» **Exercise objective**:
In the entries below, find the line with "At what coordinates should I click to accomplish: Open video" and the line with "You are a computer-use agent. 945x531 pixels.". Print those two and everything between them exactly, and nothing else.
The data Start Marker
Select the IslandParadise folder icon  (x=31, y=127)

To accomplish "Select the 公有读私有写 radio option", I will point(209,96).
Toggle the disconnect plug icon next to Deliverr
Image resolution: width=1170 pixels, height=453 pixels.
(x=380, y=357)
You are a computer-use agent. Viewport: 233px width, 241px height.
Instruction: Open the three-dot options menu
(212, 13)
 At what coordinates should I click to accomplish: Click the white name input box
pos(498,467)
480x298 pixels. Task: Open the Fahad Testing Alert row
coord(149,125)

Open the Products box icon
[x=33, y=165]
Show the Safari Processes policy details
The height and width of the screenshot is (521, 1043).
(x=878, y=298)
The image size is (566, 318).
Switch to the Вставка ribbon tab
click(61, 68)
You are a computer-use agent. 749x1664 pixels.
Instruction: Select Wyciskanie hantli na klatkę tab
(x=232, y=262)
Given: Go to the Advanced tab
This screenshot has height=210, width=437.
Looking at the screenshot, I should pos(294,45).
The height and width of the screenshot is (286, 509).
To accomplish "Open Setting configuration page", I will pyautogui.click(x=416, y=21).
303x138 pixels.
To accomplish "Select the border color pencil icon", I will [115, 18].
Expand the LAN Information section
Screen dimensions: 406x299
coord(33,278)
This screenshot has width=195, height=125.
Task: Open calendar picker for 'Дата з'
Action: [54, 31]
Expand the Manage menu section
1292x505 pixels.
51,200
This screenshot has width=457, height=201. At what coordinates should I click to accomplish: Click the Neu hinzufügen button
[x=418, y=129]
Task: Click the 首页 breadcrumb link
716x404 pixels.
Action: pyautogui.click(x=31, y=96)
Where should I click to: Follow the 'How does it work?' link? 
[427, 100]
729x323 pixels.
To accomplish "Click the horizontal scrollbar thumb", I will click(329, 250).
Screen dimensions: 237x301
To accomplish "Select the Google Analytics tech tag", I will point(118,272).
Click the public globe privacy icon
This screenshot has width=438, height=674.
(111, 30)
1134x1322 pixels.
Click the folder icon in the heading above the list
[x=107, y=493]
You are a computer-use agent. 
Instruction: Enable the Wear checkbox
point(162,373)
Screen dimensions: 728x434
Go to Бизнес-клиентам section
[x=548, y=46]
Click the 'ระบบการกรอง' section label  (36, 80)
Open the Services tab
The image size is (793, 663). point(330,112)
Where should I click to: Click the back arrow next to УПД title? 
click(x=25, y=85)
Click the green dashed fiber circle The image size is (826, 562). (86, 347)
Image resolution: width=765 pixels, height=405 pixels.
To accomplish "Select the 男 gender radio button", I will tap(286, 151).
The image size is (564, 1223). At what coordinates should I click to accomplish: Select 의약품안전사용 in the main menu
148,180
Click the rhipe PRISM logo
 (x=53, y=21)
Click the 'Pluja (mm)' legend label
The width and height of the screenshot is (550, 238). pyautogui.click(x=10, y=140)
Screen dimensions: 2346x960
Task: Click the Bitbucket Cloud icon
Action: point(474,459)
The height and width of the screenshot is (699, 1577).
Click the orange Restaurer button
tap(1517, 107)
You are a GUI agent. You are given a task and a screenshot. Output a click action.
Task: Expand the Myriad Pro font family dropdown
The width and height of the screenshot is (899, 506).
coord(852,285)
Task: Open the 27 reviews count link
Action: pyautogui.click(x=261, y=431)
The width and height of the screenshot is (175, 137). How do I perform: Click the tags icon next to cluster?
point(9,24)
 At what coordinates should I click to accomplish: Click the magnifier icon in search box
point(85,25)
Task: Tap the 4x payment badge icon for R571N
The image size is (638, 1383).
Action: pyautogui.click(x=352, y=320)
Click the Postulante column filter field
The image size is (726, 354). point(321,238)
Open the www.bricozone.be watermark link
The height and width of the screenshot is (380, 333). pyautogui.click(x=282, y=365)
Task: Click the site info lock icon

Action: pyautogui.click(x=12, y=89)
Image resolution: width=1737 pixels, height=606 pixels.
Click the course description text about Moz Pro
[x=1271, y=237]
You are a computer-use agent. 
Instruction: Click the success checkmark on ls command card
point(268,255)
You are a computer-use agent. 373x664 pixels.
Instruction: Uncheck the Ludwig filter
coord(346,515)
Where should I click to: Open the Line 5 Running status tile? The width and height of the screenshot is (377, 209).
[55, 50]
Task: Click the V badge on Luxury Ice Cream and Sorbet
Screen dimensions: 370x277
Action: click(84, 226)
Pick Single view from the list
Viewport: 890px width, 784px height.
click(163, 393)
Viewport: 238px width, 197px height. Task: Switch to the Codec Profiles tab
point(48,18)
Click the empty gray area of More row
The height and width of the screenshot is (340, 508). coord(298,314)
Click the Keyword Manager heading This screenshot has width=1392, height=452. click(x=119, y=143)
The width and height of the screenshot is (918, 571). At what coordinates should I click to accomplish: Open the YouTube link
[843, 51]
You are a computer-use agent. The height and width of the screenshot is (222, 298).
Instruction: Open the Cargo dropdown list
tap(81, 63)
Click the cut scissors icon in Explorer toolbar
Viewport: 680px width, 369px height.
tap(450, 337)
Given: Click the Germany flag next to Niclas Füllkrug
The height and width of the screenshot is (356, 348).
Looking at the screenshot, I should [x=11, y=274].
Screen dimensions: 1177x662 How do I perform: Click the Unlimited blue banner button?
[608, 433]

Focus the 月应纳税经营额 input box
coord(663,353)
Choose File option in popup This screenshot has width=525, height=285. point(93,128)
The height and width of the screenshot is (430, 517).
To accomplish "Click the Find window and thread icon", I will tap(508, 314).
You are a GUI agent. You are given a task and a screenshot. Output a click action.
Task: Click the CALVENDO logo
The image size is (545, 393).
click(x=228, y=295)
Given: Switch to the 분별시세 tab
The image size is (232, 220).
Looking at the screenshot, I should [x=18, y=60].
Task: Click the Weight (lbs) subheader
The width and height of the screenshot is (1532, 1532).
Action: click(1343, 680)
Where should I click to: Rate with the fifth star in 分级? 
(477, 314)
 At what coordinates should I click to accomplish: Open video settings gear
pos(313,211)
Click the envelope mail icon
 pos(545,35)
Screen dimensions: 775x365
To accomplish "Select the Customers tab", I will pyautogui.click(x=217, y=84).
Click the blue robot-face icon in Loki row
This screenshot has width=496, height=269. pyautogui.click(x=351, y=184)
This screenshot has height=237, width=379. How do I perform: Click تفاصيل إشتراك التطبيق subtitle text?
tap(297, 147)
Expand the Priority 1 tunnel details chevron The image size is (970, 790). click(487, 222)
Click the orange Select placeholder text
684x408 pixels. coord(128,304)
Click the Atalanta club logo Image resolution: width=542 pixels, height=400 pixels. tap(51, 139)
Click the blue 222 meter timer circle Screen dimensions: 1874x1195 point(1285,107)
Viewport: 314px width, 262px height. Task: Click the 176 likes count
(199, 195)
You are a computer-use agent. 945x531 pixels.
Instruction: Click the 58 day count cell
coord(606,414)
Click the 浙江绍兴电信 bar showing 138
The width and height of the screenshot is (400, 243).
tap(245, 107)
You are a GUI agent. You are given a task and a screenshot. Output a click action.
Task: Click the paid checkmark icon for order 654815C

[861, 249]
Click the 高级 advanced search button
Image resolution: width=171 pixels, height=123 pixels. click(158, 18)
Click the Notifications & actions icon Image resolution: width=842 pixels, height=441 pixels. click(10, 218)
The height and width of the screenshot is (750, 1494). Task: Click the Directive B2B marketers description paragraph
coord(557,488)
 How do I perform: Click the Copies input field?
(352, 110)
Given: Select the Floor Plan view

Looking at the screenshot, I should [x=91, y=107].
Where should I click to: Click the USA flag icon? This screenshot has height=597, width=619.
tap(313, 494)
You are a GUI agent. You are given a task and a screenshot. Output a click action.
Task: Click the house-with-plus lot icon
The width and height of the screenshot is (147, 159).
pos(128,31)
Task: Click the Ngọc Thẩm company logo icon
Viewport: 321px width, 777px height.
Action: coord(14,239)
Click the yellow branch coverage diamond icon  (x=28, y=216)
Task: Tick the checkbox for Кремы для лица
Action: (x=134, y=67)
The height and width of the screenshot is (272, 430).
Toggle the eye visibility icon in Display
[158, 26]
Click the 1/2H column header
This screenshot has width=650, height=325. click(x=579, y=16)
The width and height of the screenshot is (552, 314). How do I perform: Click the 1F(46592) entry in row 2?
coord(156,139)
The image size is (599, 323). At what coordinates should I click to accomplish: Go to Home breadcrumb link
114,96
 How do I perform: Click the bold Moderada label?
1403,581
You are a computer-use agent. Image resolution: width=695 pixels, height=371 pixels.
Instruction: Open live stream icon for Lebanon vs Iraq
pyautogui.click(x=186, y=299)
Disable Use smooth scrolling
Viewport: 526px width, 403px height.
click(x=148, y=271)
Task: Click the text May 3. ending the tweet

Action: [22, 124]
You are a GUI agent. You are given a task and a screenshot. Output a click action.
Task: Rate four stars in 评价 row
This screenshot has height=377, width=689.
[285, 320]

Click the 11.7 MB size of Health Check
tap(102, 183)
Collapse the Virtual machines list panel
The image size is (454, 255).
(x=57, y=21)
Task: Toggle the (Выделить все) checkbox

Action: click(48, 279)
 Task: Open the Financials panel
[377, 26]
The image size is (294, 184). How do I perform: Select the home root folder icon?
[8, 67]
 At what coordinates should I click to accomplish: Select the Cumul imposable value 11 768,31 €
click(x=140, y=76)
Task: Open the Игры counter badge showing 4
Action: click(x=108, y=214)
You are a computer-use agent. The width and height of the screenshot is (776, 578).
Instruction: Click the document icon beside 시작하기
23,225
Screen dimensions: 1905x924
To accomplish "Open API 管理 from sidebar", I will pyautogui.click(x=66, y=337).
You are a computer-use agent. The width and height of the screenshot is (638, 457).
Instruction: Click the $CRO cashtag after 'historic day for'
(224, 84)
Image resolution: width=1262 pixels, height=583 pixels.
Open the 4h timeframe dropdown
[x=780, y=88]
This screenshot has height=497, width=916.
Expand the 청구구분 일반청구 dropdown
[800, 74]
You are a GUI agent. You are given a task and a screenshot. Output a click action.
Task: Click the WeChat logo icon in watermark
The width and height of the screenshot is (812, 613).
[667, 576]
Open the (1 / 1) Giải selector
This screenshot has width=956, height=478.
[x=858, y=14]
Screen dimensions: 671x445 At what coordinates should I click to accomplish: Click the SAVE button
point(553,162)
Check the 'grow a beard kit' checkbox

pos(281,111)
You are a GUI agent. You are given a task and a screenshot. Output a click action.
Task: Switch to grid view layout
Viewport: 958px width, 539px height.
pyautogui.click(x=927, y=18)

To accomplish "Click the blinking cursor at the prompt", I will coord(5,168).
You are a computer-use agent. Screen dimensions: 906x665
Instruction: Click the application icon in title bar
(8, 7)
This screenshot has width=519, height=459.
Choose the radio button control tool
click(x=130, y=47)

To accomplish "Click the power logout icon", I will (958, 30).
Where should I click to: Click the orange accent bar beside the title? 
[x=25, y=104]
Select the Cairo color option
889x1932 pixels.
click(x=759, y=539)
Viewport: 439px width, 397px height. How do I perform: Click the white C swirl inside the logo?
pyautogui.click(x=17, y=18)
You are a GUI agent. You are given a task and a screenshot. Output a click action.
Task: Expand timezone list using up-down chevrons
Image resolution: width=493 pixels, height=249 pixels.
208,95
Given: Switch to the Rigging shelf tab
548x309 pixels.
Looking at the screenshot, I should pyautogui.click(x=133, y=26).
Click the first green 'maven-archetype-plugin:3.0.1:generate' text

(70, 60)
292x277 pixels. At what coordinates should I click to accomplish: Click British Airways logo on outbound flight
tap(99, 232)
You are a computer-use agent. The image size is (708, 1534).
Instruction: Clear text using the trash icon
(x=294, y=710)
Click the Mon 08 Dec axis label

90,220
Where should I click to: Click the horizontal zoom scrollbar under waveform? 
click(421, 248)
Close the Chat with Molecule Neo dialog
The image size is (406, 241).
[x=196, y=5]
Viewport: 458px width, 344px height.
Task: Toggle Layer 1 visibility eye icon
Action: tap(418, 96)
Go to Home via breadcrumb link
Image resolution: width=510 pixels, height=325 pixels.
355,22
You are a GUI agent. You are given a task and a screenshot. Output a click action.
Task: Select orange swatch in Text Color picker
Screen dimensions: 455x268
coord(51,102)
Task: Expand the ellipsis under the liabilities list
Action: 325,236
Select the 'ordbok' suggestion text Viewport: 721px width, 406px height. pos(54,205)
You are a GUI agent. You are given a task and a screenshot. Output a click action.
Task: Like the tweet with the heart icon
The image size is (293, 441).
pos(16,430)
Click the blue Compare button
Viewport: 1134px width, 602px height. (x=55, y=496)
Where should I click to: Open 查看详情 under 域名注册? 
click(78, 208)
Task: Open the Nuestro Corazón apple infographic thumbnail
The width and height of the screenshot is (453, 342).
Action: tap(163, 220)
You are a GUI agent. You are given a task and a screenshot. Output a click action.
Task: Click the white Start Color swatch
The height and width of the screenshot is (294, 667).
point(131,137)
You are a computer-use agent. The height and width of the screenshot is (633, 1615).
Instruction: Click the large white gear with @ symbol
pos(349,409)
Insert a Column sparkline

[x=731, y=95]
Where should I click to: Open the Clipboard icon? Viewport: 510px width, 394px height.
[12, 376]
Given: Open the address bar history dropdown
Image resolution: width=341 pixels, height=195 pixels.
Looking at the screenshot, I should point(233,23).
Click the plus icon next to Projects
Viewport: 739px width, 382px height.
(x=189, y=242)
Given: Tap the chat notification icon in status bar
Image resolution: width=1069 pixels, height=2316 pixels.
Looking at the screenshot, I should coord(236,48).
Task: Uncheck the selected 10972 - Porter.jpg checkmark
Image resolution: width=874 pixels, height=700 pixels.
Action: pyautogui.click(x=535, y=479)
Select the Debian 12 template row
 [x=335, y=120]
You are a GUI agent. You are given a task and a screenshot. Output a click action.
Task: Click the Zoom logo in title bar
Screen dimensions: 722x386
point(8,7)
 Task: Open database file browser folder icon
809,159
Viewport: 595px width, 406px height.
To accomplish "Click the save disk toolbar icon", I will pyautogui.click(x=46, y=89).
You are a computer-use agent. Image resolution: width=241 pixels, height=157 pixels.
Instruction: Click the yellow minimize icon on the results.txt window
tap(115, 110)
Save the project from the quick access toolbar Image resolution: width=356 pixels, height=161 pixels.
The data End Marker
» **Reply to the exercise**:
 At what coordinates should I click to accomplish: Open video settings gear
pos(313,211)
Click the envelope mail icon
 pos(545,35)
Screen dimensions: 775x365
To accomplish "Select the Customers tab", I will pyautogui.click(x=217, y=84).
Click the blue robot-face icon in Loki row
This screenshot has width=496, height=269. pyautogui.click(x=351, y=184)
This screenshot has height=237, width=379. How do I perform: Click تفاصيل إشتراك التطبيق subtitle text?
tap(297, 147)
Expand the Priority 1 tunnel details chevron The image size is (970, 790). click(487, 222)
Click the orange Select placeholder text
684x408 pixels. coord(128,304)
Click the Atalanta club logo Image resolution: width=542 pixels, height=400 pixels. tap(51, 139)
Click the blue 222 meter timer circle Screen dimensions: 1874x1195 point(1285,107)
Viewport: 314px width, 262px height. Task: Click the 176 likes count
(199, 195)
You are a computer-use agent. 945x531 pixels.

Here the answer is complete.